**Document segment**
The fighting, however, had not been without effect on the Confederates. The charges to which they had been exposed, impetuous as they were, were doubtless less trying than a sustained attack, pressed on by continuous waves of fresh troops, and allowing the defence no breathing space. Such steady pressure, always increasing in strength, saps the morale more rapidly than a series of fierce assaults, delivered at wide intervals of time. But such pressure implies on the part of the assailant an accumulation of superior force, and this accumulation the enemy’s generals had not attempted to provide. In none of the four attacks which had shivered against Hill’s front had the strength of the assailants been greater than that of his own division; and to the tremendous weight of such a stroke as had won the battles of Gaines’ Mill or Cedar Run, to the closely combined advance of overwhelming numbers, Jackson’s men had not yet been subjected.

**Tasks to complete**
[A] In the passage about the Confederate defense, how did the strength of the attackers in each of the four attacks on Hill's front compare with that of his division?
[B] Carry on the passage about the Confederate defense of Hill's front, starting right after its final sentence.
The records play no part in what you need to do.

**Provided data**

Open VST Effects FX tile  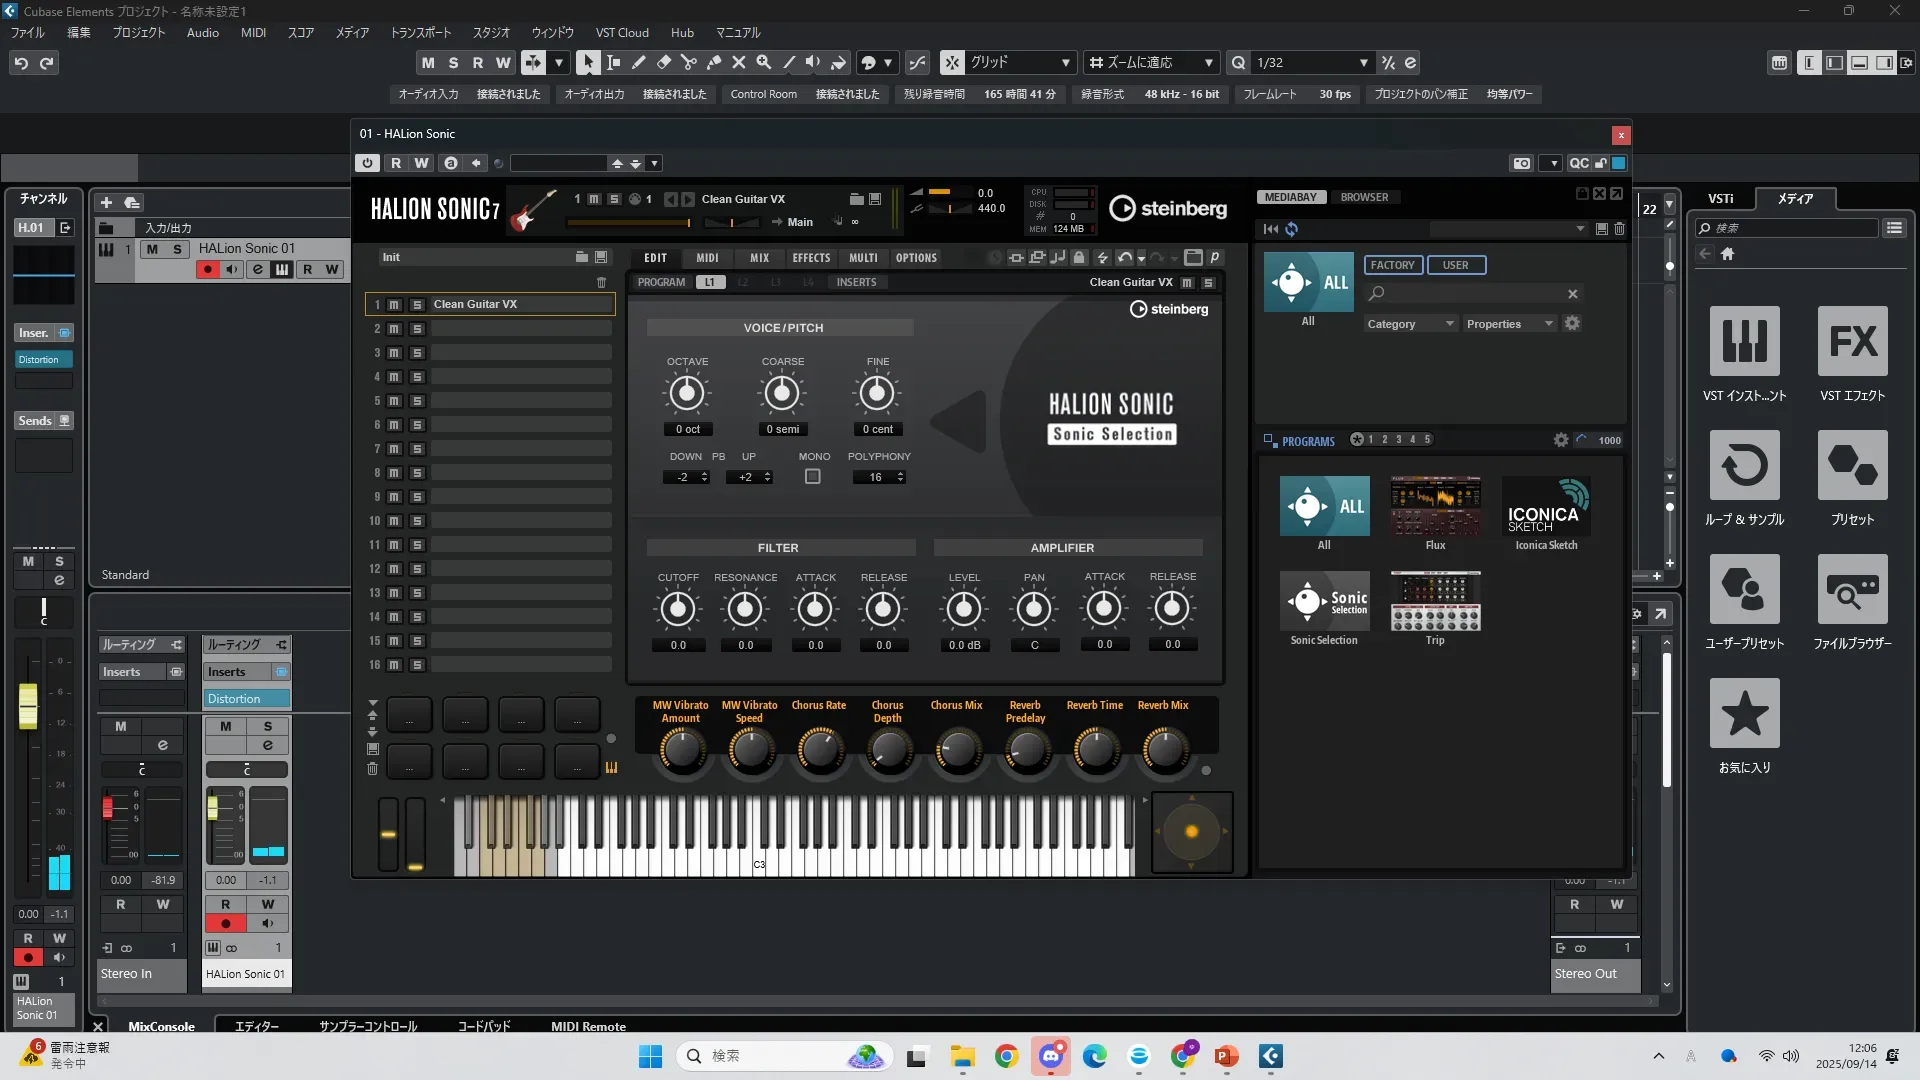(1852, 342)
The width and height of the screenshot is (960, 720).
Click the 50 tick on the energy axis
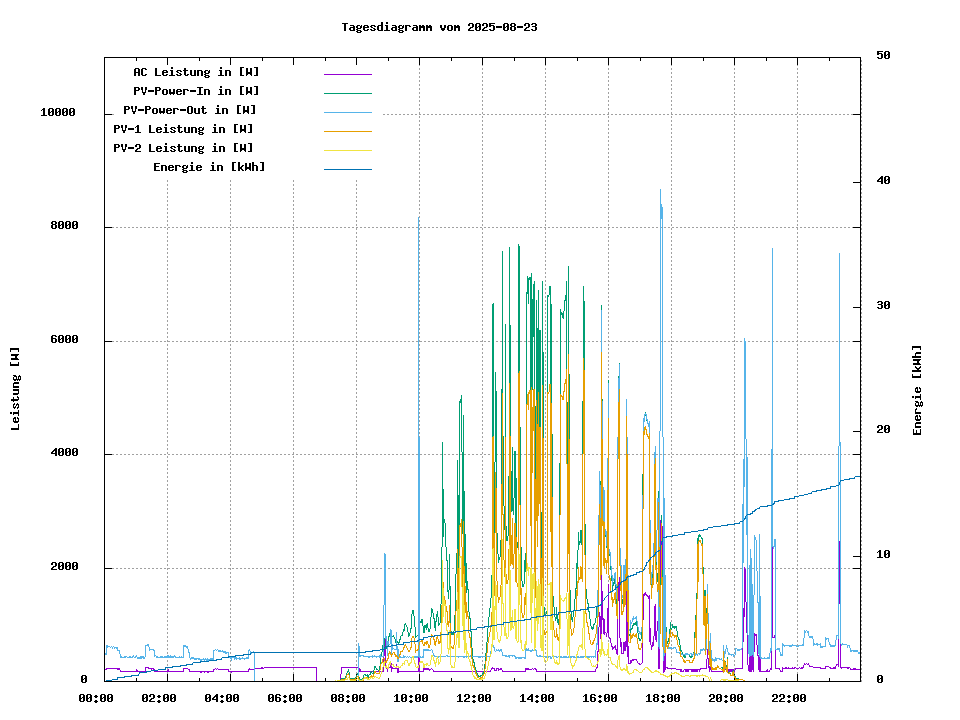883,55
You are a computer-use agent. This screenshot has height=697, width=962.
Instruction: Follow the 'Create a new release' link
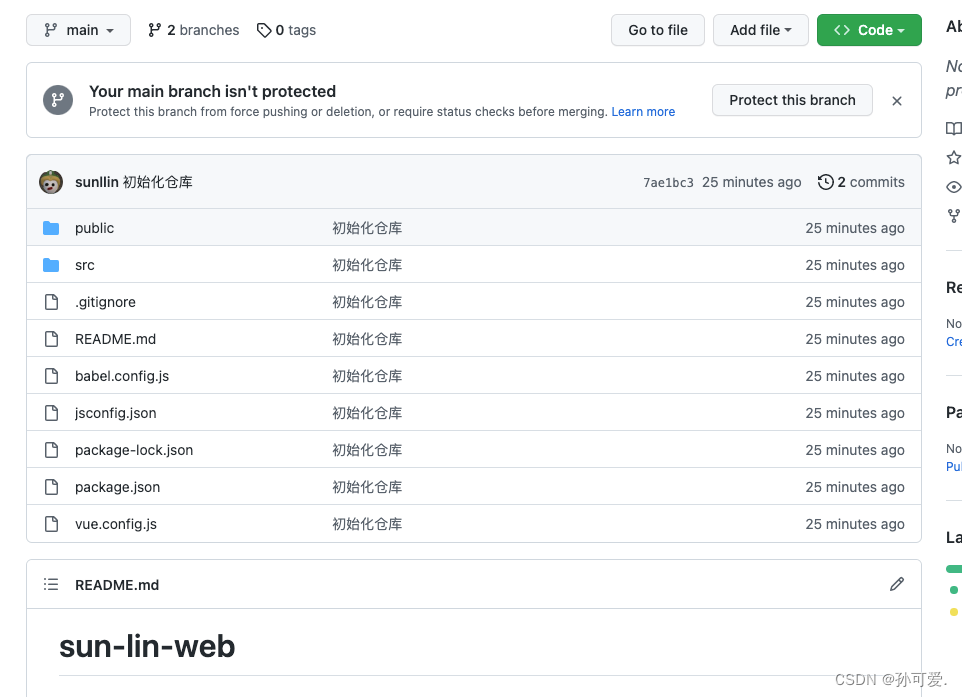tap(953, 341)
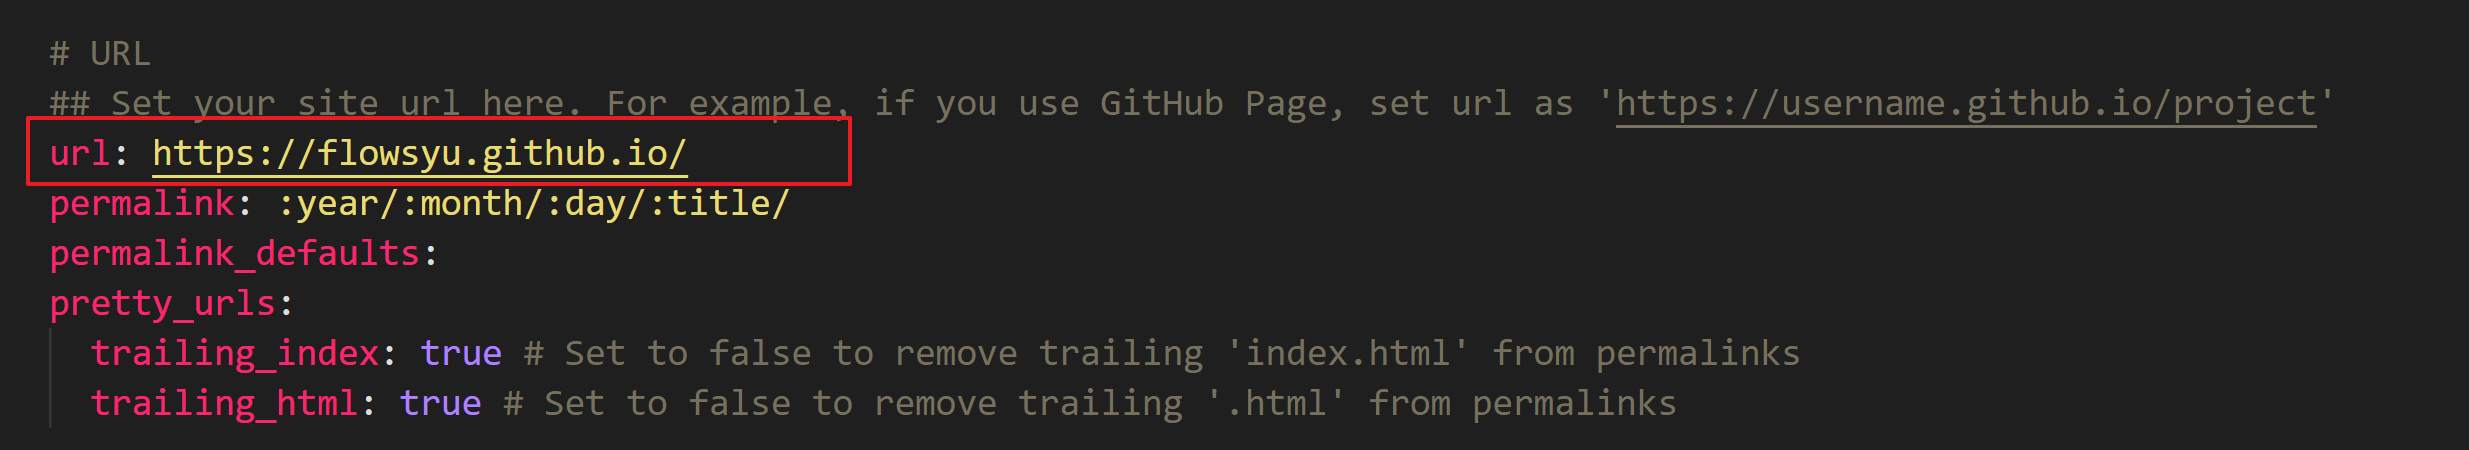The image size is (2469, 450).
Task: Click the '# URL' comment heading
Action: pyautogui.click(x=100, y=54)
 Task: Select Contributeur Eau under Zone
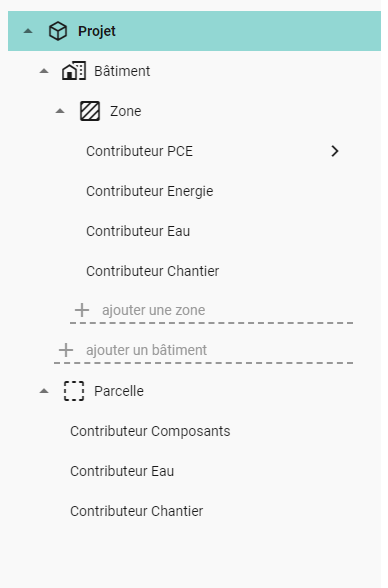tap(138, 231)
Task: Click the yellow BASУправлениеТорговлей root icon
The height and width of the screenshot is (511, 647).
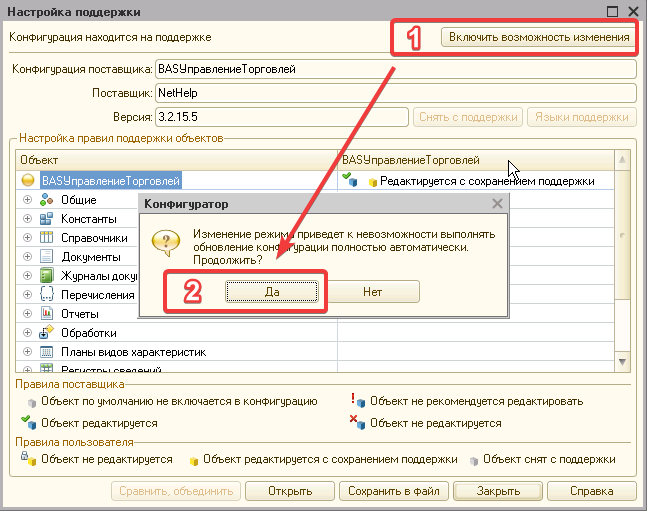Action: [x=27, y=181]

**Results**
[A] In none of the four attacks was the attackers' strength greater than that of his own division.

[B]
The battle, nevertheless, had been fiercely contested, and the strain of constant vigilance and close-range fighting had told on the Light Division. The Federal skirmishers, boldly advancing as Pender’s men fell back, had once more filled the wood, and their venomous fire allowed the defenders no leisure for repose.* (* “The Federal sharpshooters at this time,” says Colonel McCrady, of the Light Division, “held possession of the wood, and kept up a deadly fire of single shots whenever any one of us was exposed. Every lieutenant who had to change position did so at the risk of his life. What was my horror, during an interval in the attack, to see General Jackson himself walking quickly down the railroad cut, examining our position, and calmly looking into the wood that concealed the enemy! Strange to say, he was not molested.” Southern Historical Society Papers volume 13 page 27.) Ammunition had already given out; many of the men had but two or three cartridges remaining, and the volunteers who ran the gauntlet to procure fresh supplies were many of them shot down. Moreover, nine hours’ fighting, much of it at close range, had piled the corpses thick upon the railroad, and the ranks of Hill’s brigades were terribly attenuated. The second line had already been brought up to fill the gaps, and every brigade had been heavily engaged.

4 P.M.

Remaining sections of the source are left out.